Cherry Pumpkin Bread

December 23, 2012

Cherry Pumpkin Bread

This pumpkin bread is so moist and the dried cherries really add a little zip to the bread.  It’s easy to make and holds up well.  Sometimes if I have leftover I make it into French toast. 

INGREDIENTS

1 Cup Brown Sugar

1/2 Cup Sugar

1 Cup Pumpkin Puree

1/2 Cup Grapeseed Oil

3 Eggs

2 Cups Unbleached Flour

1 Teaspoon Baking Soda

1/2 Teaspoon Kosher Salt

1/2 Teaspoon Ground Nutmeg

1/2 Teaspoon Ground Cinnamon

1/4 Teaspoon Ground Ginger

1 Cup Dried Cherries

1/4 Cup Water

Preheat your oven to 350º F.  In a large size bowl combine the sugar, brown sugar, pumpkin puree, grapeseed oil and eggs.  Beat until well blended.  In a separate large size bowl combine the unbleached flour, kosher salt, nutmeg, cinnamon and ginger.  Slowly add the flour mixture to the pumpkin mixture.  Fold In dried cherries.Spoon the pumkin batter into a 9x5x3 parchment paper lined loaf pan.
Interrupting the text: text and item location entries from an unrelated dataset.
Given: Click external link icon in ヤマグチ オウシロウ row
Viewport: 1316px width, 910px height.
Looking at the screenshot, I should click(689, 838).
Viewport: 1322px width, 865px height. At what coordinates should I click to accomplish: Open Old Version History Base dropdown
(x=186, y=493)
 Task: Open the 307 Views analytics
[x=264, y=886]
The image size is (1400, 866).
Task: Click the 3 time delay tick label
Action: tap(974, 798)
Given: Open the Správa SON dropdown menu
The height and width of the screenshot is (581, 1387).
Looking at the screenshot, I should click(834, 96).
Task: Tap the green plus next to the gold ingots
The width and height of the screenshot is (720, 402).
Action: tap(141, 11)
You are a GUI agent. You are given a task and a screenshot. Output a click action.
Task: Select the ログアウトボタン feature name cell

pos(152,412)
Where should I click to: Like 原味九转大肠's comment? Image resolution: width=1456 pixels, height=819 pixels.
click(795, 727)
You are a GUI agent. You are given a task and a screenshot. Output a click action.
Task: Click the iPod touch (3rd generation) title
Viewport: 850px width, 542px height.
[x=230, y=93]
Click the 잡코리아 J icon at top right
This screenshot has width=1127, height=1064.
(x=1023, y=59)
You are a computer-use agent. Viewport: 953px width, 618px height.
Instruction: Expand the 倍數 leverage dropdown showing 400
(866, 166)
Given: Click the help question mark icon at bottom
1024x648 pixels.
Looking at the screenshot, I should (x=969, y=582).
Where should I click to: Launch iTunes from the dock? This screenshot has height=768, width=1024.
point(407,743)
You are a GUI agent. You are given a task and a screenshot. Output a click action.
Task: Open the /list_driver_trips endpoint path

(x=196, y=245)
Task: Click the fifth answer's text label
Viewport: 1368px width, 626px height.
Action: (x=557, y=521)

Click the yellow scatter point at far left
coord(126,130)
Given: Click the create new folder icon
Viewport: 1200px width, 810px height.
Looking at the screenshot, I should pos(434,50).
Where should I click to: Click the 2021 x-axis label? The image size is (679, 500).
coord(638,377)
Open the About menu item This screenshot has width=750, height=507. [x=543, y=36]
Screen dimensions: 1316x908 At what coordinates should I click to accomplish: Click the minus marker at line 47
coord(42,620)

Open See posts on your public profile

Place into the oven for 70 minutes or until done.  The bread should be golden brown.  Remember that all ovens are different so it may take a bit longer or a bit shorter time for the bread to be done.  Remove from the oven and let cool for 10 minutes in the pan.  Remove the bread from the pan by pulling the sides of the parchment paper.  Set on a wire rack and cool completely.  Makes 1 delicious Cherry Pumpkin Bread! YUM YUM!!